YOUR GOAL => Line by line, transcribe the data shown below.

INFORMATION =>
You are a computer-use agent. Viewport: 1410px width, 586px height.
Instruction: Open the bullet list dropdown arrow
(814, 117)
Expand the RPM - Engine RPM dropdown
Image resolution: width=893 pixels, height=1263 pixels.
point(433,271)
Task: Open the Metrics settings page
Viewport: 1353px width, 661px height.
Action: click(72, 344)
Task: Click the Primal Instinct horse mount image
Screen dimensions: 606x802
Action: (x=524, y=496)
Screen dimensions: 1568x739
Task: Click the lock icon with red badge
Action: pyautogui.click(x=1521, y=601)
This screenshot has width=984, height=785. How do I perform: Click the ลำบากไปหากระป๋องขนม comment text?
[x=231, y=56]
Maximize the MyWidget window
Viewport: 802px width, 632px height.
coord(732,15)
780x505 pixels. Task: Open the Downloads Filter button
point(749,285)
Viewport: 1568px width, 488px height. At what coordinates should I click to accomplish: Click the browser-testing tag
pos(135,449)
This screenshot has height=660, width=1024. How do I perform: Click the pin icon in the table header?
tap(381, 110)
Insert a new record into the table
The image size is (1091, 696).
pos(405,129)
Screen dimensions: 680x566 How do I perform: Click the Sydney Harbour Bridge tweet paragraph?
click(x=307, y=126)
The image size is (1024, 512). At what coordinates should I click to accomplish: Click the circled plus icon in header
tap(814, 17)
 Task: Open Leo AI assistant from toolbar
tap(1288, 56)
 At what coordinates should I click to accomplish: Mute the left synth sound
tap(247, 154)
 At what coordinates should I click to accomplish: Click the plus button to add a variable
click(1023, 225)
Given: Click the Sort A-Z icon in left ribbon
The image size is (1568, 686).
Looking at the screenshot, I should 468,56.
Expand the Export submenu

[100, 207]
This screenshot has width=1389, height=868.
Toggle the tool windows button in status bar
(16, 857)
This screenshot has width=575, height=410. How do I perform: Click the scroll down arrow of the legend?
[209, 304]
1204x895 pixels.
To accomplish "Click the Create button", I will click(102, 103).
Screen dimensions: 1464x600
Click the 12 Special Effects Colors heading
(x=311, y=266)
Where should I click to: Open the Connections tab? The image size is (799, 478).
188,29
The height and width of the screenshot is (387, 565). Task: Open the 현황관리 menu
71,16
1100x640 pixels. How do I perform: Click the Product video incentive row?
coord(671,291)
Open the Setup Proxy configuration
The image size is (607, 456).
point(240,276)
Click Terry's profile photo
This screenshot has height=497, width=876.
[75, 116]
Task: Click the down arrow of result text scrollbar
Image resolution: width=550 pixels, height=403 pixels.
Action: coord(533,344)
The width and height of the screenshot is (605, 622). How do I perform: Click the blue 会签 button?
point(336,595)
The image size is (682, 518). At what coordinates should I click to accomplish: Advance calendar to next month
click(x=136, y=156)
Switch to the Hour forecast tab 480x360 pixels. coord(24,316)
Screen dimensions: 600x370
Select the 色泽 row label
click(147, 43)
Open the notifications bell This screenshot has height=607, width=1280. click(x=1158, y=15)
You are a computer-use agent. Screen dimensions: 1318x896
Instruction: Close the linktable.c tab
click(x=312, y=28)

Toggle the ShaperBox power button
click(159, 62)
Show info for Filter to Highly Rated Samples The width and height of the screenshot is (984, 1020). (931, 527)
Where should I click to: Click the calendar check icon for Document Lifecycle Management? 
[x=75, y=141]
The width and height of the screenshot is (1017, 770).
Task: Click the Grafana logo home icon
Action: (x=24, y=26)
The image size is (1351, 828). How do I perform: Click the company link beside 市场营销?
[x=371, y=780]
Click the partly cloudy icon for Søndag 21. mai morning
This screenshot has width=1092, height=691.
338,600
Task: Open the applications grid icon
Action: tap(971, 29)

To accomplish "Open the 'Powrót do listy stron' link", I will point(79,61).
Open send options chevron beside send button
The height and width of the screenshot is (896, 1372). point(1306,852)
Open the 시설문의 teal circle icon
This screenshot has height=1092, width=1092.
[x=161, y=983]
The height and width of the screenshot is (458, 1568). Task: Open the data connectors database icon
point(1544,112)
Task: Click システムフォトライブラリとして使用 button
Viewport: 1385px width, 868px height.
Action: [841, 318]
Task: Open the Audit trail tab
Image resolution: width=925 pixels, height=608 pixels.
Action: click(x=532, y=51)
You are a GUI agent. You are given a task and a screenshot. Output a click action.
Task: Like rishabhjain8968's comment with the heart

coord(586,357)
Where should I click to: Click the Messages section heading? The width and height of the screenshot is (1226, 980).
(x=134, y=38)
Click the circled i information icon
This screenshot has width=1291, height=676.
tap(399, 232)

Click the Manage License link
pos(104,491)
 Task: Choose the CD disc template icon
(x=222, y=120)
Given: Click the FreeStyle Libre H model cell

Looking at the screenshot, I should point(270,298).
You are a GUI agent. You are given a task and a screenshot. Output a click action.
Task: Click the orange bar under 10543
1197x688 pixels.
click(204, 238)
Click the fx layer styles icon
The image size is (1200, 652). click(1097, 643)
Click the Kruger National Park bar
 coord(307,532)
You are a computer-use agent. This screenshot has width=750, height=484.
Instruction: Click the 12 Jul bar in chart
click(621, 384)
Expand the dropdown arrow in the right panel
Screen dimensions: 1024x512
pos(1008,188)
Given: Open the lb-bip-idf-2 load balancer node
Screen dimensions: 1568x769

RESPONSE =>
You are a computer-use agent. Viewport: 1410px width, 586px height.
Instruction: Open the bullet list dropdown arrow
(814, 117)
Expand the RPM - Engine RPM dropdown
Image resolution: width=893 pixels, height=1263 pixels.
point(433,271)
Task: Open the Metrics settings page
Viewport: 1353px width, 661px height.
Action: click(72, 344)
Task: Click the Primal Instinct horse mount image
Screen dimensions: 606x802
Action: (x=524, y=496)
Screen dimensions: 1568x739
Task: Click the lock icon with red badge
Action: pyautogui.click(x=1521, y=601)
This screenshot has width=984, height=785. How do I perform: Click the ลำบากไปหากระป๋องขนม comment text?
[x=231, y=56]
Maximize the MyWidget window
Viewport: 802px width, 632px height.
coord(732,15)
780x505 pixels. Task: Open the Downloads Filter button
point(749,285)
Viewport: 1568px width, 488px height. At what coordinates should I click to accomplish: Click the browser-testing tag
pos(135,449)
This screenshot has height=660, width=1024. How do I perform: Click the pin icon in the table header?
tap(381, 110)
Insert a new record into the table
The image size is (1091, 696).
pos(405,129)
Screen dimensions: 680x566 How do I perform: Click the Sydney Harbour Bridge tweet paragraph?
click(x=307, y=126)
The image size is (1024, 512). At what coordinates should I click to accomplish: Click the circled plus icon in header
tap(814, 17)
 Task: Open Leo AI assistant from toolbar
tap(1288, 56)
 At what coordinates should I click to accomplish: Mute the left synth sound
tap(247, 154)
 At what coordinates should I click to accomplish: Click the plus button to add a variable
click(1023, 225)
Given: Click the Sort A-Z icon in left ribbon
The image size is (1568, 686).
Looking at the screenshot, I should 468,56.
Expand the Export submenu

[100, 207]
This screenshot has width=1389, height=868.
Toggle the tool windows button in status bar
(16, 857)
This screenshot has width=575, height=410. How do I perform: Click the scroll down arrow of the legend?
[209, 304]
1204x895 pixels.
To accomplish "Click the Create button", I will click(102, 103).
Screen dimensions: 1464x600
Click the 12 Special Effects Colors heading
(x=311, y=266)
Where should I click to: Open the Connections tab? The image size is (799, 478).
188,29
The height and width of the screenshot is (387, 565). Task: Open the 현황관리 menu
71,16
1100x640 pixels. How do I perform: Click the Product video incentive row?
coord(671,291)
Open the Setup Proxy configuration
The image size is (607, 456).
point(240,276)
Click Terry's profile photo
This screenshot has height=497, width=876.
[75, 116]
Task: Click the down arrow of result text scrollbar
Image resolution: width=550 pixels, height=403 pixels.
Action: coord(533,344)
The width and height of the screenshot is (605, 622). How do I perform: Click the blue 会签 button?
point(336,595)
The image size is (682, 518). At what coordinates should I click to accomplish: Advance calendar to next month
click(x=136, y=156)
Switch to the Hour forecast tab 480x360 pixels. coord(24,316)
Screen dimensions: 600x370
Select the 色泽 row label
click(147, 43)
Open the notifications bell This screenshot has height=607, width=1280. click(x=1158, y=15)
You are a computer-use agent. Screen dimensions: 1318x896
Instruction: Close the linktable.c tab
click(x=312, y=28)

Toggle the ShaperBox power button
click(159, 62)
Show info for Filter to Highly Rated Samples The width and height of the screenshot is (984, 1020). (931, 527)
Where should I click to: Click the calendar check icon for Document Lifecycle Management? 
[x=75, y=141]
The width and height of the screenshot is (1017, 770).
Task: Click the Grafana logo home icon
Action: (x=24, y=26)
The image size is (1351, 828). How do I perform: Click the company link beside 市场营销?
[x=371, y=780]
Click the partly cloudy icon for Søndag 21. mai morning
This screenshot has width=1092, height=691.
338,600
Task: Open the applications grid icon
Action: tap(971, 29)

To accomplish "Open the 'Powrót do listy stron' link", I will point(79,61).
Open send options chevron beside send button
The height and width of the screenshot is (896, 1372). point(1306,852)
Open the 시설문의 teal circle icon
This screenshot has height=1092, width=1092.
[x=161, y=983]
The height and width of the screenshot is (458, 1568). Task: Open the data connectors database icon
point(1544,112)
Task: Click システムフォトライブラリとして使用 button
Viewport: 1385px width, 868px height.
Action: [841, 318]
Task: Open the Audit trail tab
Image resolution: width=925 pixels, height=608 pixels.
Action: click(x=532, y=51)
You are a GUI agent. You are given a task and a screenshot. Output a click action.
Task: Like rishabhjain8968's comment with the heart

coord(586,357)
Where should I click to: Click the Messages section heading? The width and height of the screenshot is (1226, 980).
(x=134, y=38)
Click the circled i information icon
This screenshot has width=1291, height=676.
tap(399, 232)

Click the Manage License link
pos(104,491)
 Task: Choose the CD disc template icon
(x=222, y=120)
Given: Click the FreeStyle Libre H model cell

Looking at the screenshot, I should point(270,298).
You are a GUI agent. You are given a task and a screenshot. Output a click action.
Task: Click the orange bar under 10543
1197x688 pixels.
click(204, 238)
Click the fx layer styles icon
The image size is (1200, 652). click(1097, 643)
Click the Kruger National Park bar
 coord(307,532)
You are a computer-use agent. This screenshot has width=750, height=484.
Instruction: Click the 12 Jul bar in chart
click(621, 384)
Expand the dropdown arrow in the right panel
Screen dimensions: 1024x512
pos(1008,188)
Given: Open the lb-bip-idf-2 load balancer node
Screen dimensions: 1568x769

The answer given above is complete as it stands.